## Data for this task

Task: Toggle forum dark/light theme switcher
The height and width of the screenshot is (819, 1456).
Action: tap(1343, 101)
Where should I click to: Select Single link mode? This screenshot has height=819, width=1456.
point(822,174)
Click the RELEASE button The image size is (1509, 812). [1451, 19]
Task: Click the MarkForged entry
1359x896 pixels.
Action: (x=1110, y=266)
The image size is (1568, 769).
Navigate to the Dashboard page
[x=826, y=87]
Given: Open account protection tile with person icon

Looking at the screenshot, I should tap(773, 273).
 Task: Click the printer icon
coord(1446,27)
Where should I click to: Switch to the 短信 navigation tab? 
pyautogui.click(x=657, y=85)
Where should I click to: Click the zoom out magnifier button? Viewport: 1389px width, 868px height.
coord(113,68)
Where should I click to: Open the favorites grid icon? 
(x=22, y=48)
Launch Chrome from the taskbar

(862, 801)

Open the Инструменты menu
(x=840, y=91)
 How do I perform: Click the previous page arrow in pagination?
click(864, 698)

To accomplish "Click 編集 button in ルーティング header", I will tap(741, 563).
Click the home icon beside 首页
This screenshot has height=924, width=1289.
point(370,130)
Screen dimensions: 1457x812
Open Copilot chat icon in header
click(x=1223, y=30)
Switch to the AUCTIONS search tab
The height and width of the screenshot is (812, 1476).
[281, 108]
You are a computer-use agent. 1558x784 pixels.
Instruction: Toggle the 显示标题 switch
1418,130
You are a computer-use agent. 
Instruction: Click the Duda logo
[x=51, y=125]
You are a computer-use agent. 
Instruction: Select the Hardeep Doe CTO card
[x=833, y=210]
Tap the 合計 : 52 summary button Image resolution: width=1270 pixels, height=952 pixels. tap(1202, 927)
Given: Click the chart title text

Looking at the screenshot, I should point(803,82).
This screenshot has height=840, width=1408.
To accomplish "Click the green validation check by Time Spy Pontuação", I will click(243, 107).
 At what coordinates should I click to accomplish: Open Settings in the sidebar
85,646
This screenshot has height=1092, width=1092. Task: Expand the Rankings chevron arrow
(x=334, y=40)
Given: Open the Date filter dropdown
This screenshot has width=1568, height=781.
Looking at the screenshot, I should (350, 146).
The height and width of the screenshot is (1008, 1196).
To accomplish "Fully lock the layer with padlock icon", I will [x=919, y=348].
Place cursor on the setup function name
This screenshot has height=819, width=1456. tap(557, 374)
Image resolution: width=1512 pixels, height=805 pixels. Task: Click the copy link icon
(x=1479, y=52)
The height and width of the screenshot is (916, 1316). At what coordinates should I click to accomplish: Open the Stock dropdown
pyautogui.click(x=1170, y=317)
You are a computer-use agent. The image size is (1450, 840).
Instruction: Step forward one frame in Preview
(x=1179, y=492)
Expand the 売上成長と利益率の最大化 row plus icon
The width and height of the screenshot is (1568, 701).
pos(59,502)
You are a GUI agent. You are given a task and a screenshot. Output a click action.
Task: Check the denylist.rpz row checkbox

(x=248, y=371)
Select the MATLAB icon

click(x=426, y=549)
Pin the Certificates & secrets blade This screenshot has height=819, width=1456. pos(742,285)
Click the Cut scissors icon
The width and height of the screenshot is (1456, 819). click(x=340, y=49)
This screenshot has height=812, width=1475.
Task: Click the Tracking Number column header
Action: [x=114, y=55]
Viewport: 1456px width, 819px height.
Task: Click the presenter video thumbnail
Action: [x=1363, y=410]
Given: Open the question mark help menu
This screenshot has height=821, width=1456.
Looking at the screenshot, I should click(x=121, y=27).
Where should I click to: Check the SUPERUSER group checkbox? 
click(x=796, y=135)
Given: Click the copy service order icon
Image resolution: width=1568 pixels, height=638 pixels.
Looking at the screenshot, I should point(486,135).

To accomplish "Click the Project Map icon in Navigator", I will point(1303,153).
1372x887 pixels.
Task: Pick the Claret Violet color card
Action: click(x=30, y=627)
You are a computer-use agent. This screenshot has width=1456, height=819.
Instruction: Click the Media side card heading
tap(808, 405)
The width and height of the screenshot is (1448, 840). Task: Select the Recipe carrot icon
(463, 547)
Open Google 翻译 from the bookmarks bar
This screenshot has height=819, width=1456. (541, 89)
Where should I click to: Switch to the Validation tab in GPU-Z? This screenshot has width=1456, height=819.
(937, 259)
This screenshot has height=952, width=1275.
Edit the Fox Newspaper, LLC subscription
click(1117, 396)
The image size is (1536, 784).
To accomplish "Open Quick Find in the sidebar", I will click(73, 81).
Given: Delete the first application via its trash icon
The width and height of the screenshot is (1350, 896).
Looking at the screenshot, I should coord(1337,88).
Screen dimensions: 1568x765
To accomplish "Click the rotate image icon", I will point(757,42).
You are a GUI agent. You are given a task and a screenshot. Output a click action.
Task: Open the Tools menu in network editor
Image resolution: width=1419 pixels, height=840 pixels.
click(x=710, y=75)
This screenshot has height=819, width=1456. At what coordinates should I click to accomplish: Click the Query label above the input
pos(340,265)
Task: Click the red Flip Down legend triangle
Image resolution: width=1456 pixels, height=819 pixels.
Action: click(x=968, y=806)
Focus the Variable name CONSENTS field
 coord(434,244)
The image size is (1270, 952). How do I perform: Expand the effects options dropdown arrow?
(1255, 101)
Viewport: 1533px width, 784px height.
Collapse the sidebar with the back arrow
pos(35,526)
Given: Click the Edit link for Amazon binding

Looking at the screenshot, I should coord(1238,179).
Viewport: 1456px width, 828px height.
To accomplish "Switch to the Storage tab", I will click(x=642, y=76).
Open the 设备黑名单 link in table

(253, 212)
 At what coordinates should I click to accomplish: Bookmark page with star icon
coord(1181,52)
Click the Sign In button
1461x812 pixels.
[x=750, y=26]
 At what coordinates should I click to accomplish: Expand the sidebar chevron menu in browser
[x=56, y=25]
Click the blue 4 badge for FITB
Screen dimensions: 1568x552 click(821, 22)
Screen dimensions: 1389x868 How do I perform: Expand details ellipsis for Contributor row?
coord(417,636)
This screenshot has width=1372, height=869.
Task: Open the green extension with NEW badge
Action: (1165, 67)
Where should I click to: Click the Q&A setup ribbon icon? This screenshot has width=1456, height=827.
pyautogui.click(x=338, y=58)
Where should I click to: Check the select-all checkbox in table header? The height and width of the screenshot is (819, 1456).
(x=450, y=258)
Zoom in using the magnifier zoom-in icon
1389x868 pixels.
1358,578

## Aim of the exercise
Copy the lines of the data above exactly as written, beginning with the line containing "This screenshot has height=952, width=1275." and ending with the line containing "Screen dimensions: 1568x765", and leave out all other lines.

## Answer
This screenshot has height=952, width=1275.
Edit the Fox Newspaper, LLC subscription
click(1117, 396)
The image size is (1536, 784).
To accomplish "Open Quick Find in the sidebar", I will click(73, 81).
Given: Delete the first application via its trash icon
The width and height of the screenshot is (1350, 896).
Looking at the screenshot, I should coord(1337,88).
Screen dimensions: 1568x765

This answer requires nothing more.